== RECORDS ==
***

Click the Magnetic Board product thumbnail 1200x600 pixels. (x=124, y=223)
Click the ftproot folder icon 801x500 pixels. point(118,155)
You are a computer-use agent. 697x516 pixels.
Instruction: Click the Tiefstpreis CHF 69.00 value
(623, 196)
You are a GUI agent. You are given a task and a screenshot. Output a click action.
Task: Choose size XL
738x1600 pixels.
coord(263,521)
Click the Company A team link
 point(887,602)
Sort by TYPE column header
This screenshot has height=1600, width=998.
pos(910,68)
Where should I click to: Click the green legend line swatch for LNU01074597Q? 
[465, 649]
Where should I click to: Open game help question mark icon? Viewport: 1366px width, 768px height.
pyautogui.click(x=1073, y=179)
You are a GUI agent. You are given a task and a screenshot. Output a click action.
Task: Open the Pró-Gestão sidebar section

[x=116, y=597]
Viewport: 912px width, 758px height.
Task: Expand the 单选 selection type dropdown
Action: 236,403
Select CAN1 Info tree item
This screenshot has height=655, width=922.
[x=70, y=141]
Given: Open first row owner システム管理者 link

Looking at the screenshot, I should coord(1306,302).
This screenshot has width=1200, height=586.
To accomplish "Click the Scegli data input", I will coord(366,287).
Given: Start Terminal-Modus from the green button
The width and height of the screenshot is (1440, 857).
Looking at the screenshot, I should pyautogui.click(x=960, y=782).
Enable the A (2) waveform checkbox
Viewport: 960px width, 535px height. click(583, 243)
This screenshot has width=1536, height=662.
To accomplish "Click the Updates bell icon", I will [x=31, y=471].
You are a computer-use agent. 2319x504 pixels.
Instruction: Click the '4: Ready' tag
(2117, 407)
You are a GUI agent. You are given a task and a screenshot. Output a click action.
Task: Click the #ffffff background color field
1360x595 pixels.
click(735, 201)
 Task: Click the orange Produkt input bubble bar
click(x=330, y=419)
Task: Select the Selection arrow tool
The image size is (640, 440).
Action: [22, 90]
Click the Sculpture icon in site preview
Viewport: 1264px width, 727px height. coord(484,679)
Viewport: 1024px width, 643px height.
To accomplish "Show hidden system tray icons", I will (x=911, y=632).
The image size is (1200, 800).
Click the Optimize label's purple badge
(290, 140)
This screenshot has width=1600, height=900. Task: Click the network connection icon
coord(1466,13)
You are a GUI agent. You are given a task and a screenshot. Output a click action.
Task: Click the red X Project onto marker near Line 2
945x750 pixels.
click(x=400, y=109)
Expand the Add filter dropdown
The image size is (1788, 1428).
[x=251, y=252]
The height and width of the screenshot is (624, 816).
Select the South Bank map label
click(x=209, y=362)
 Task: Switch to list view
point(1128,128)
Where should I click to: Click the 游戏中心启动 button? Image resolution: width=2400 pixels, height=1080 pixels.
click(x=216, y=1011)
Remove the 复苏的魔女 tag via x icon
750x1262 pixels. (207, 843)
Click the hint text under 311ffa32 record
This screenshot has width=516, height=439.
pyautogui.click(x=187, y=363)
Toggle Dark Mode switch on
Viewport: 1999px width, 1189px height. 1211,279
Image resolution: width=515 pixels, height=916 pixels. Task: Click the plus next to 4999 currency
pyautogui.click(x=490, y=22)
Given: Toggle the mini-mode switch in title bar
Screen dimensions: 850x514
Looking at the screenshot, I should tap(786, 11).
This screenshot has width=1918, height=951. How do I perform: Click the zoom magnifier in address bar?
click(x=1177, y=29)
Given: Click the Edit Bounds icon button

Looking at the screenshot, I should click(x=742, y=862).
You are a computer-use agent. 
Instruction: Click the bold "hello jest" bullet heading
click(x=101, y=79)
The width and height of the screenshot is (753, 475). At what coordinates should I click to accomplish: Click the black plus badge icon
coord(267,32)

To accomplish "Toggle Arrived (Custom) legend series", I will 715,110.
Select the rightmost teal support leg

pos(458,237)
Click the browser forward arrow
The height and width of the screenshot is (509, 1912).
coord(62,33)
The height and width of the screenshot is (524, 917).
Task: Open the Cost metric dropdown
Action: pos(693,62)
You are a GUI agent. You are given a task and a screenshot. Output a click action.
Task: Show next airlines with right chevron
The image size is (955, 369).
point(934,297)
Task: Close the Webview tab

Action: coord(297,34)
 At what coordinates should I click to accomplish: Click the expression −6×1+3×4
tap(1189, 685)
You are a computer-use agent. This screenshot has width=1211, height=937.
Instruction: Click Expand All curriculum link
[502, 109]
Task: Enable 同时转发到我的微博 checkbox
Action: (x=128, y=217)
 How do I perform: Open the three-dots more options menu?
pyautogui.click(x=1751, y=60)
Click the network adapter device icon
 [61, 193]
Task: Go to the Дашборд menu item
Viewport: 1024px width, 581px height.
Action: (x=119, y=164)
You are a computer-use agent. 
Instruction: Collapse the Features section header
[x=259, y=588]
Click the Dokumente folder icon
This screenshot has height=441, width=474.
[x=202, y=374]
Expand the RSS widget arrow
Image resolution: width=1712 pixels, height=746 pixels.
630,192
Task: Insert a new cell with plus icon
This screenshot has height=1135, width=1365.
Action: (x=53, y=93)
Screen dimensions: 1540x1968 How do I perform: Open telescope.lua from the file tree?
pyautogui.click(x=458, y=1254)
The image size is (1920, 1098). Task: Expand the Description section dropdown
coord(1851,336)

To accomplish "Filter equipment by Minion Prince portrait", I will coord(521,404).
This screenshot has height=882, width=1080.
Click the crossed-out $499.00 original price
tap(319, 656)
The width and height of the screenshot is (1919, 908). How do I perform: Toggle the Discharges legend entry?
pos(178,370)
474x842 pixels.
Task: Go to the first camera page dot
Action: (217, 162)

***

== EXERCISE ==
Examine the records and pull out every line where the string "Show" occurs.

== EXERCISE OUTPUT ==
To accomplish "Show hidden system tray icons", I will (x=911, y=632).
Task: Show next airlines with right chevron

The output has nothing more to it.